List every line in the items below that contains the string "pyautogui".

[start]

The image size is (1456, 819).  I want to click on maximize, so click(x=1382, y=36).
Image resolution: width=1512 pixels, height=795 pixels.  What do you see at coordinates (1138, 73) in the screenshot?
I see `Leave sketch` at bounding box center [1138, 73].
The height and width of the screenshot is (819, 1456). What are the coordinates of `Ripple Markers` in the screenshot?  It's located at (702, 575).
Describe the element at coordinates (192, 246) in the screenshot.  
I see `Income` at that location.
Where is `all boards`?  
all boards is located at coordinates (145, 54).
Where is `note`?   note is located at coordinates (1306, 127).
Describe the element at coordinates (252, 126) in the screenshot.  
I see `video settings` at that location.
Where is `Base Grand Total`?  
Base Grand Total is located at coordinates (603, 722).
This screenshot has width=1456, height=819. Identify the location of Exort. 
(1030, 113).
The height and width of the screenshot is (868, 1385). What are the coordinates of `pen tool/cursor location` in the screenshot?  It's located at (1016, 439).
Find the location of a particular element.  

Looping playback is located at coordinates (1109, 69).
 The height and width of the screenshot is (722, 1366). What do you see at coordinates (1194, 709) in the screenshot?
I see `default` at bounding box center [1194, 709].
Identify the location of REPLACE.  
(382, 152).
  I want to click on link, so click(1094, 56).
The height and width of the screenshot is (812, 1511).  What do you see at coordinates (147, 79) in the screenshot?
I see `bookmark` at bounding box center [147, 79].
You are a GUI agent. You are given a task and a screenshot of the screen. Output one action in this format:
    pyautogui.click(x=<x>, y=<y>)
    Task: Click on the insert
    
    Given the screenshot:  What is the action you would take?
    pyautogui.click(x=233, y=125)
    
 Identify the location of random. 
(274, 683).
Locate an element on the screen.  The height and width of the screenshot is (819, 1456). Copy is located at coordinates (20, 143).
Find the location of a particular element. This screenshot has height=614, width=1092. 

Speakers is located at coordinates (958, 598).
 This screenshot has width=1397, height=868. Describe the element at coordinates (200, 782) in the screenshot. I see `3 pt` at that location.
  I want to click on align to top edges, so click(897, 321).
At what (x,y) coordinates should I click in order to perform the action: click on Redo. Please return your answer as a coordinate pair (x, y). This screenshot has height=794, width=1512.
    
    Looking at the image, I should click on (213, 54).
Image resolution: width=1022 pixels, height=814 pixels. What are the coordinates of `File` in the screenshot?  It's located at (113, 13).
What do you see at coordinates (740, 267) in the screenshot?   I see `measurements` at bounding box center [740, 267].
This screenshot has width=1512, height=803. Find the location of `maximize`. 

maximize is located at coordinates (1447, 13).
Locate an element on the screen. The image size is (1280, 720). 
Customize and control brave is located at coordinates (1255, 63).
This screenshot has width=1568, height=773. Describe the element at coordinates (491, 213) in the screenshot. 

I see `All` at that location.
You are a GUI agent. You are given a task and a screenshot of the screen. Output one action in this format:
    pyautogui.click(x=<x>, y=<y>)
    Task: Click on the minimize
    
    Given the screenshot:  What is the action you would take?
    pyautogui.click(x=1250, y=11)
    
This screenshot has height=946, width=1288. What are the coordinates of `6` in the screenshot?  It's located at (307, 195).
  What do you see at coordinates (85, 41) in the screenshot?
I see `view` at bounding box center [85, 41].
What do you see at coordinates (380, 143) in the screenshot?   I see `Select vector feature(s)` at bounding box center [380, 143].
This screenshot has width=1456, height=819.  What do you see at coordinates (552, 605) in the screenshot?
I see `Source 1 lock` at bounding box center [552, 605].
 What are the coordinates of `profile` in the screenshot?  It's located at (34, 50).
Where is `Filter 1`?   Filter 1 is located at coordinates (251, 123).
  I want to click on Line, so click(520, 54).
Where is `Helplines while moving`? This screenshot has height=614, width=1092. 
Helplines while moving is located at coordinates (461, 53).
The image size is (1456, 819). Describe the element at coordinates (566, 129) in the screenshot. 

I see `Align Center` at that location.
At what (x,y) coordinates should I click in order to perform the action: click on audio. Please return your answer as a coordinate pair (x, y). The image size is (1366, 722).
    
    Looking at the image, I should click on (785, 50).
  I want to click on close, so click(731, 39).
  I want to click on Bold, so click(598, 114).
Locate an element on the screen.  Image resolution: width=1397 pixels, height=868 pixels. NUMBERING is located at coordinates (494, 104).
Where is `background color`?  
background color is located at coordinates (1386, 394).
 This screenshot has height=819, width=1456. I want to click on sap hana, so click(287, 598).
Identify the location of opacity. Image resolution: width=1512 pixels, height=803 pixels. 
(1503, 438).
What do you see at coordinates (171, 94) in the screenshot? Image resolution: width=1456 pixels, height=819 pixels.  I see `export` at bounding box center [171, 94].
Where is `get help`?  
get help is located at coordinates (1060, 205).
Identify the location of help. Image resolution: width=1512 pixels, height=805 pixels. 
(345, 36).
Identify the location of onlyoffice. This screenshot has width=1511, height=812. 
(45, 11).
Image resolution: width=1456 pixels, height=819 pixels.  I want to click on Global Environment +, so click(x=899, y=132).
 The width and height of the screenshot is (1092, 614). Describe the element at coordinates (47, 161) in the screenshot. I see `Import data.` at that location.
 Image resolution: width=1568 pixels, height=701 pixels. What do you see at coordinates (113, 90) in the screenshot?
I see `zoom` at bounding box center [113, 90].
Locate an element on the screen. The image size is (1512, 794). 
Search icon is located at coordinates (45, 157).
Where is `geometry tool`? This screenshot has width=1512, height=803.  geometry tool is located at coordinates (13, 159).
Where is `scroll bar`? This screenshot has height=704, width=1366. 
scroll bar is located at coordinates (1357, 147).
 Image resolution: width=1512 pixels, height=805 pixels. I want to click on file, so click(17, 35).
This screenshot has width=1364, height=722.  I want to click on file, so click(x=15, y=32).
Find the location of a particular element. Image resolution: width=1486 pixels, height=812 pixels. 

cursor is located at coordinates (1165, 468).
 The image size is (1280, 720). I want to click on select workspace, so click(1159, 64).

[end]

- _ANSWER TO THIS EXERCISE_:
    pyautogui.click(x=<x>, y=<y>)
    pyautogui.click(x=233, y=125)
    pyautogui.click(x=<x>, y=<y>)
    pyautogui.click(x=1250, y=11)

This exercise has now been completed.